Marumaru's TinyPlaza
(2016.06.14)(book)カエルの楽園
『カエルの楽園』/百田尚樹
新聞を読んでいたら、広告欄で読者の賛美の声と共に載っていたので、好きな百田さんの本という事もあり読んでみました。
皮肉に満ちた本でした。今の日本が抱える問題ー少子化、晩婚化、選挙制度、憲法九条、領土問題、自衛態、米軍、近隣諸国、平和ボケ、在日、自虐史観、etc……。そんなものをカエルの国での出来事に例え、とても分かりやすく描かれていました。
うん、とても分かりやすいんです。百田さんはもともと構成作家なので、伝えたい事を簡易な言葉で的確に伝える能力に長けています。だからこそ、読み始めてすぐに、この本が何を言いたいのかがすぐに分かり、少し複雑な気持ちになったんです。
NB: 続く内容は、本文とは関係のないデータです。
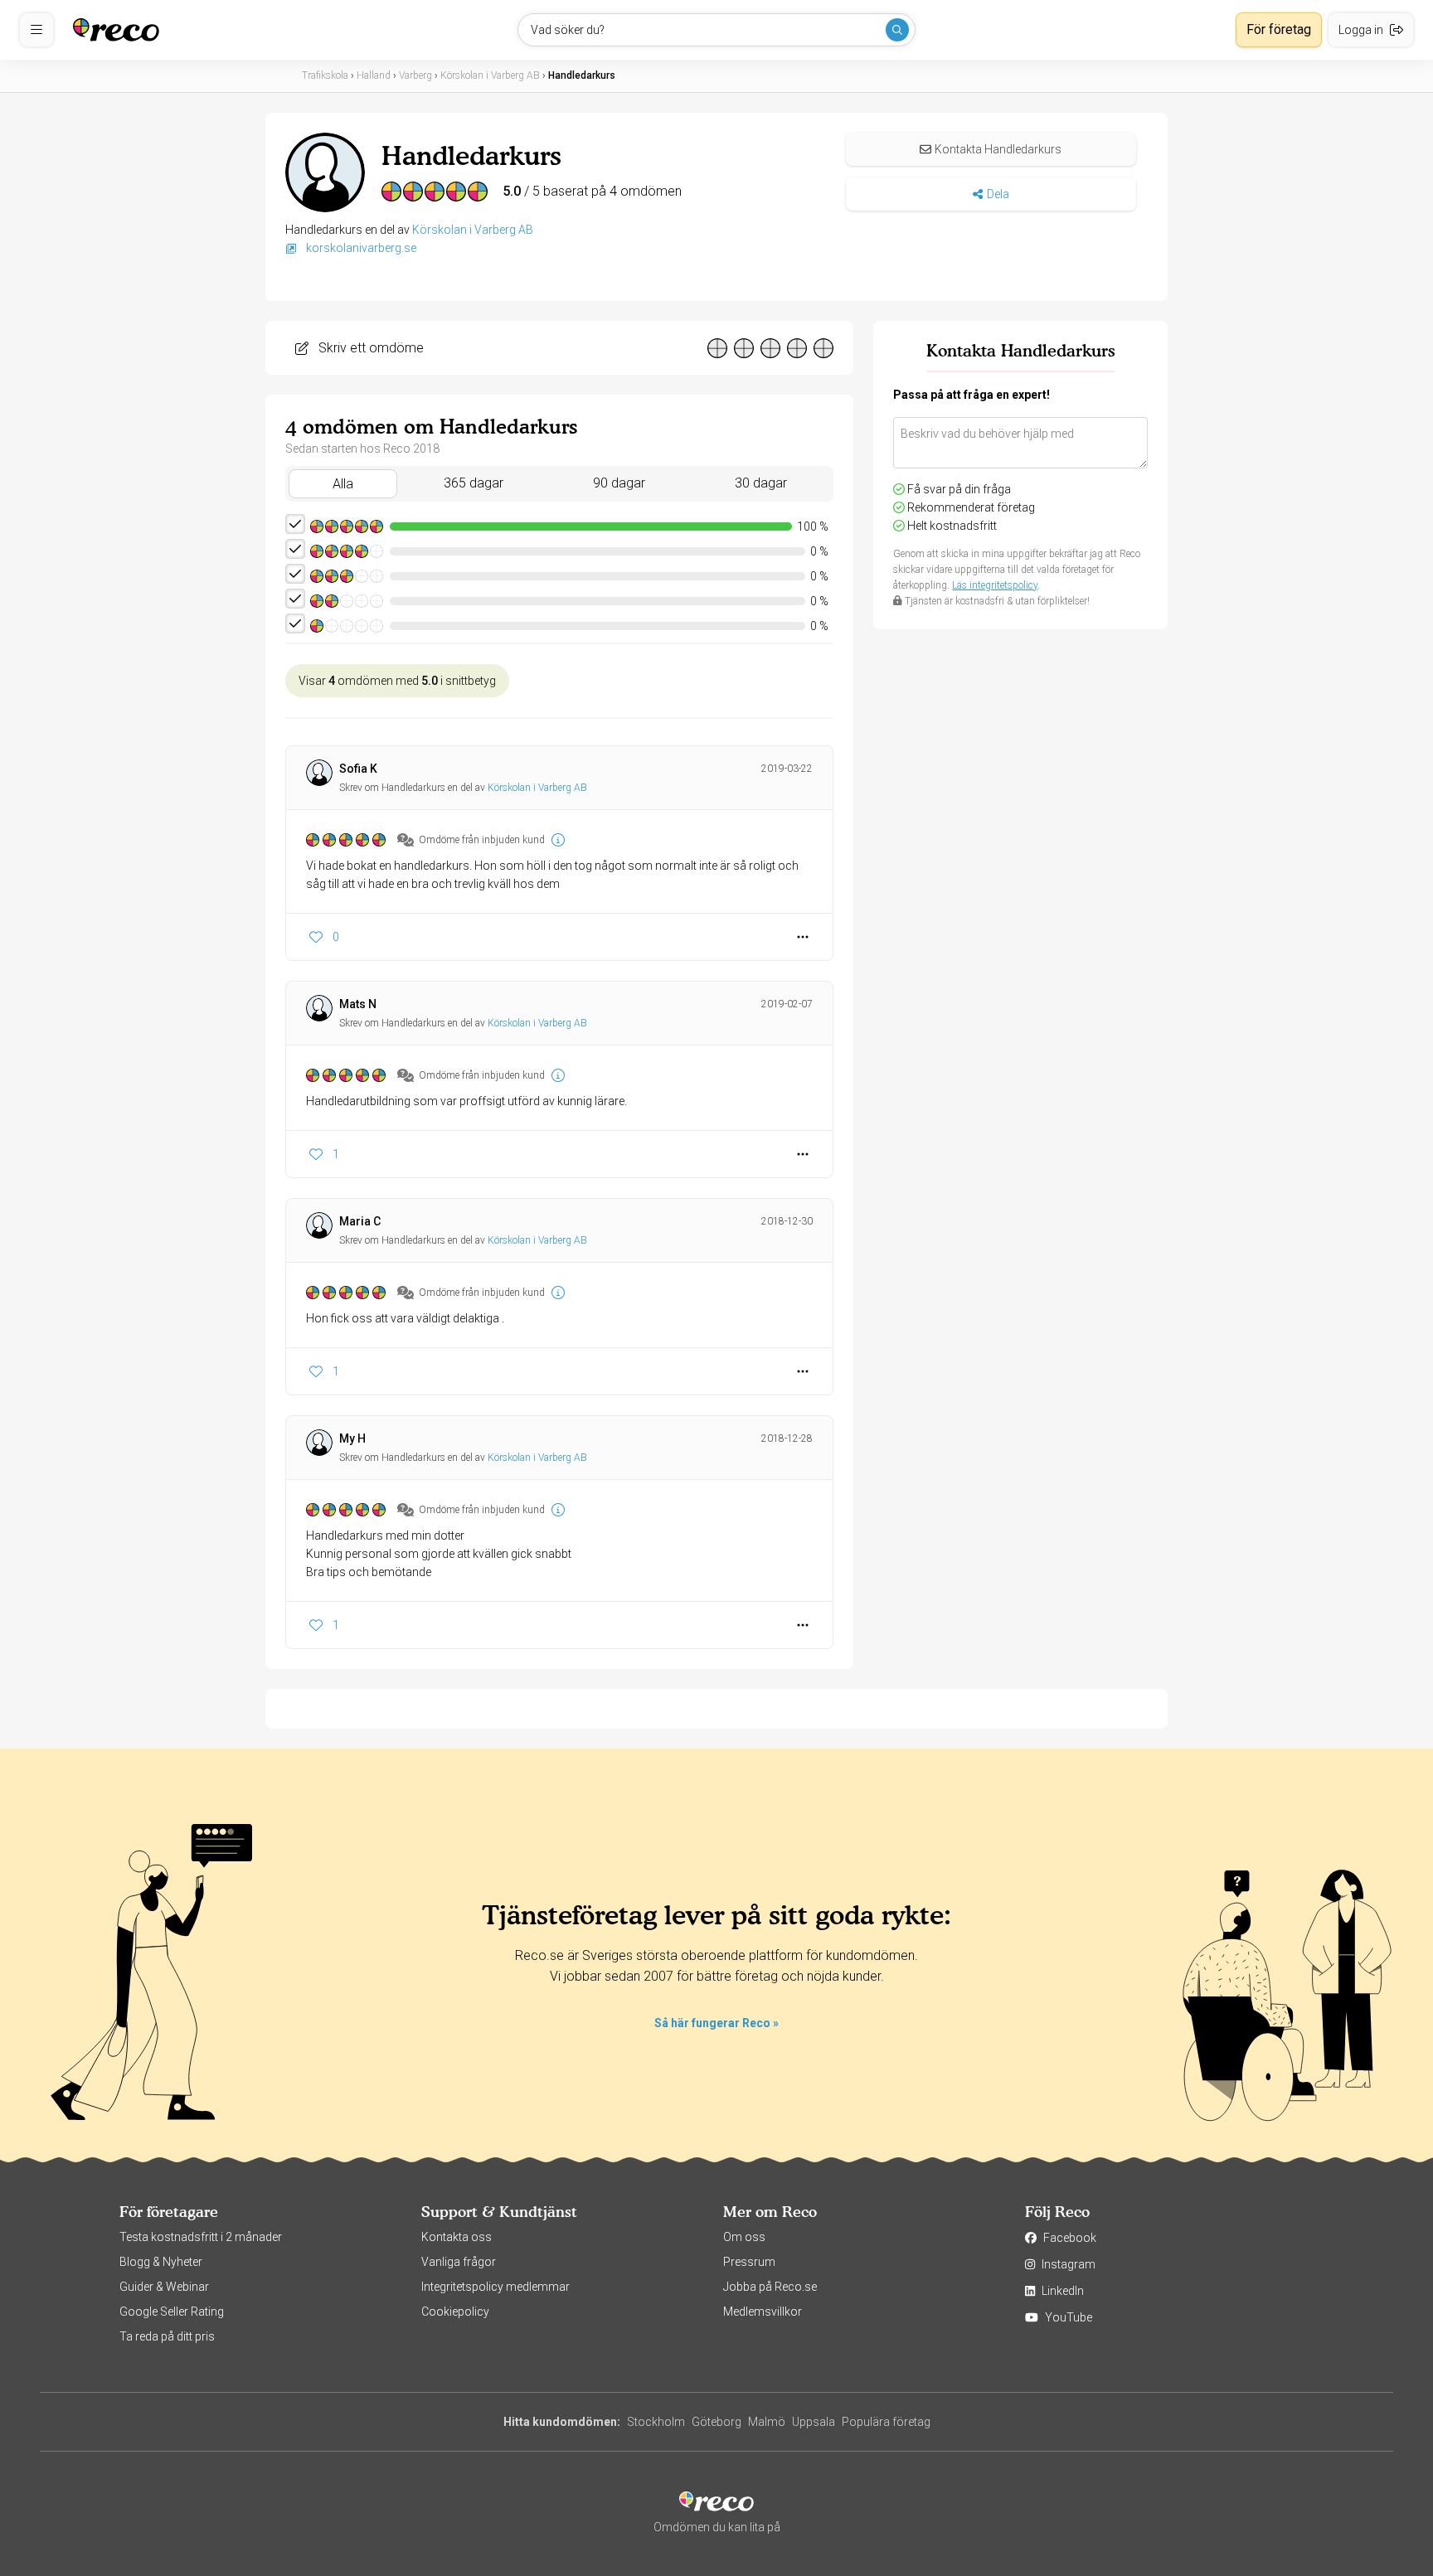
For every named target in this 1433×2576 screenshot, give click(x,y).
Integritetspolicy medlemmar (495, 2286)
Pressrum (749, 2261)
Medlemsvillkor (762, 2311)
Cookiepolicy (455, 2311)
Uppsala (813, 2421)
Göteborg (716, 2421)
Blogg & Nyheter (160, 2261)
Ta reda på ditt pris (167, 2336)
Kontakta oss (456, 2237)
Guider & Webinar (164, 2286)
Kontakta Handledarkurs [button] (998, 149)
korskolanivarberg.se (360, 248)
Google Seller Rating (171, 2311)
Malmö (766, 2421)
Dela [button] (998, 194)
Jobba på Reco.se (770, 2286)
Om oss (744, 2237)
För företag (1278, 29)
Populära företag (886, 2421)
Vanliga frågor (458, 2261)
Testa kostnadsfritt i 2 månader (200, 2237)
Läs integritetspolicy (994, 585)
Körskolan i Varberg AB (472, 229)
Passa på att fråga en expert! (971, 394)
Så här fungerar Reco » (716, 2023)
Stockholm (656, 2421)
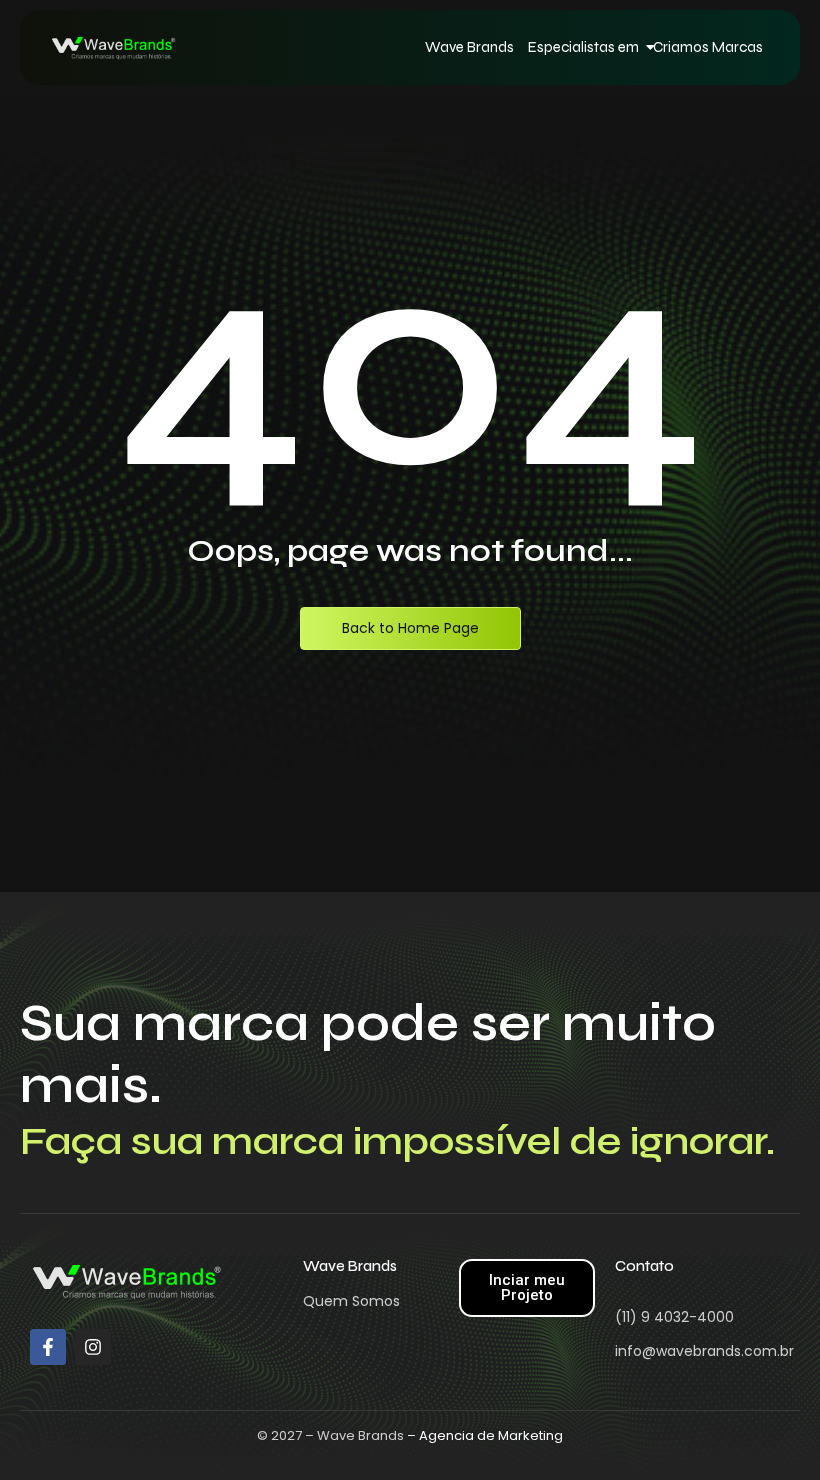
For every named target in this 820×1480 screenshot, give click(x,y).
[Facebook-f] (48, 1347)
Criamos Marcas (708, 47)
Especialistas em (583, 47)
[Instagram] (93, 1347)
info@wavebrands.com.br (704, 1351)
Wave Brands (469, 47)
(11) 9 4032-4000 (674, 1317)
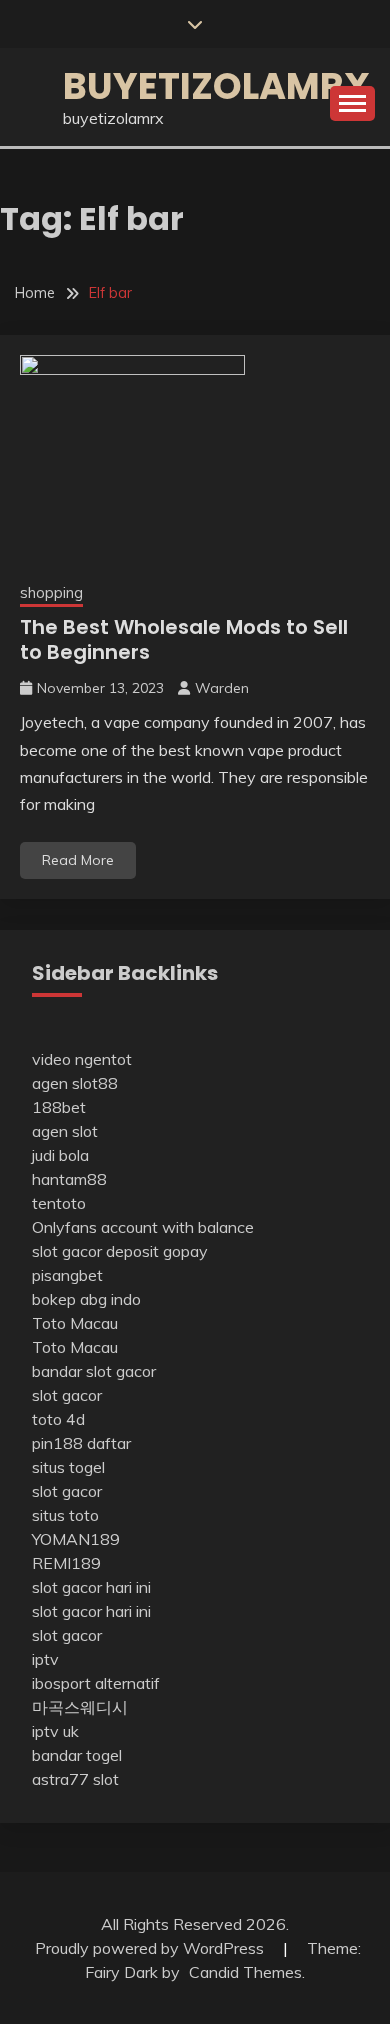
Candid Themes (245, 1972)
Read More (78, 860)
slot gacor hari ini (91, 1587)
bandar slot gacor (94, 1371)
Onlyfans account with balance (143, 1227)
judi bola (60, 1155)
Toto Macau (75, 1323)
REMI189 (66, 1563)
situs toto (65, 1515)
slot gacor (67, 1395)
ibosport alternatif (96, 1683)
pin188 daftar (81, 1443)
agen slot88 (75, 1083)
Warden (222, 688)
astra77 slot (75, 1779)
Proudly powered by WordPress (151, 1948)
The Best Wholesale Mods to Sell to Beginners (184, 639)
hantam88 (69, 1179)
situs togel (68, 1467)
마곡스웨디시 (80, 1707)
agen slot (65, 1131)
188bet (59, 1107)
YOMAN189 (76, 1539)
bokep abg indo (86, 1299)
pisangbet (67, 1275)
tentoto (59, 1203)
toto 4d (58, 1419)
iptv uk (55, 1731)
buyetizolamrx (216, 86)
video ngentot (82, 1059)
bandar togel (77, 1755)
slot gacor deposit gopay (120, 1251)
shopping (51, 592)
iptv (45, 1659)
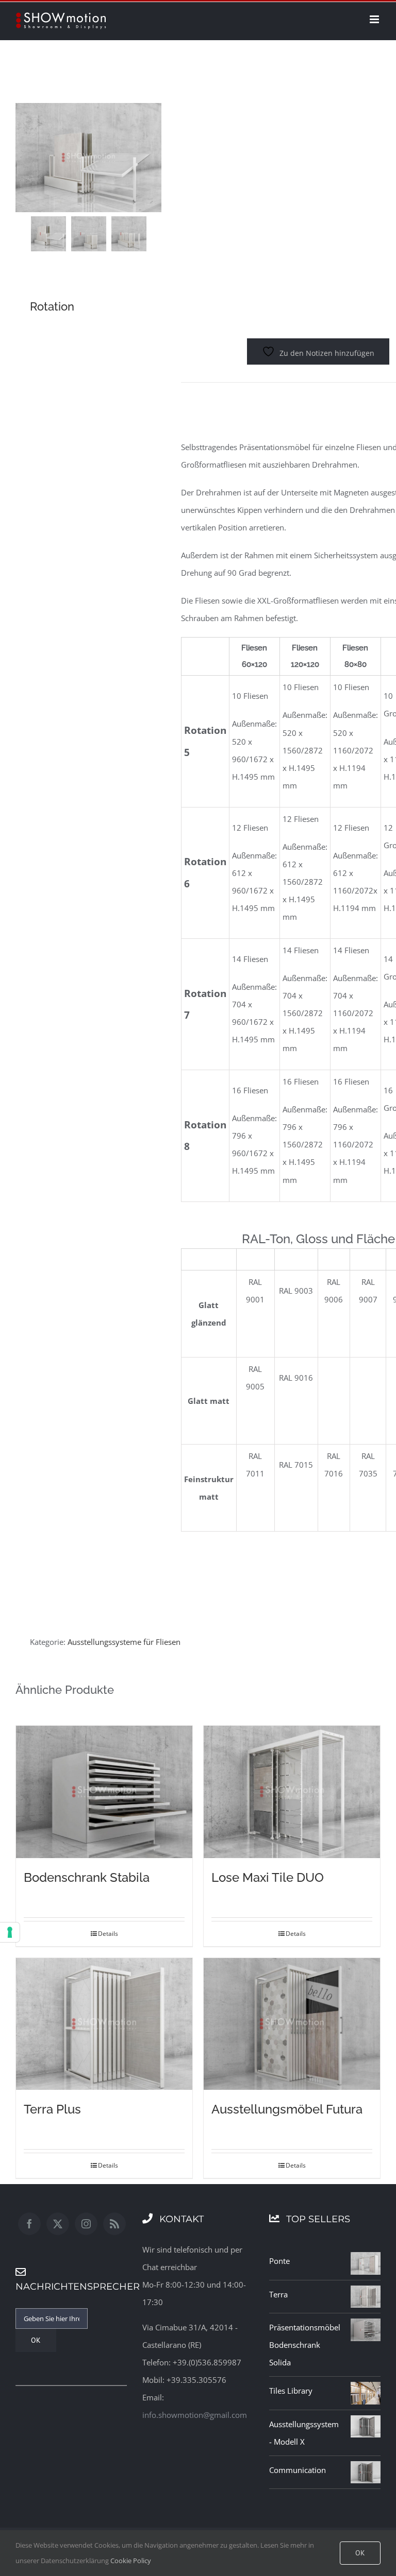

こんな絵本のように分かりやすく説明しないと読者に伝わらないと思われているんだ、と。ちょっと読者を馬鹿にされているような気がしました。
だからこそ、(広告だから当然だとしても)新聞に並んでいた「感動しました」「夢中になって睡眠不足に~」とか言った安易な賛美の声にも疑問を持ちました。
ですが、とても分かりやすく書かれている「今後の日本」(として例えられているもの)も、それなりに百田さん視点のバイアスがかかっています。それ感じたからこそ、作家が著書を使って過剰に政治的な思想を流布するのはどうなの?と思ってしまいます。あれだ、小林よしのりのゴーマニズム宣言に近いかもしれない。
ちなみに、作者がこの本で言いたかった事は、「三戒(作中における九条の比喩)は宗教みたいなものだったんじゃないかな」だと思っています。
ここからは私見ですが、宗教は心の拠り所として必要なものです。信仰する事で心に安寧が訪れ、明日への活力が生まれる大切なものでしょう。しかし、三戒(九条)を馴れ初めも意味も知らずに、ただ平和をもたらしてくれるものと崇めて、盲目的に信仰する事は違うと思うのでる。それではただの思考停止です。
凄惨な争いは起こしてはいけない。平和は何より尊ばれるものだ。それはその通りです。だけど、「争いダメ!平和最高!」と声高らかに叫ぶだけでは宗教だと思うんです。今の平和がある生い立ちを知り、平和を続ける為の努力を続けなければいけない。そして、平和を求める事と、力から目を背ける事は違う。
1時間で読める本なので、興味を持った人は読んで欲しいです。そして感想を教えて下さい。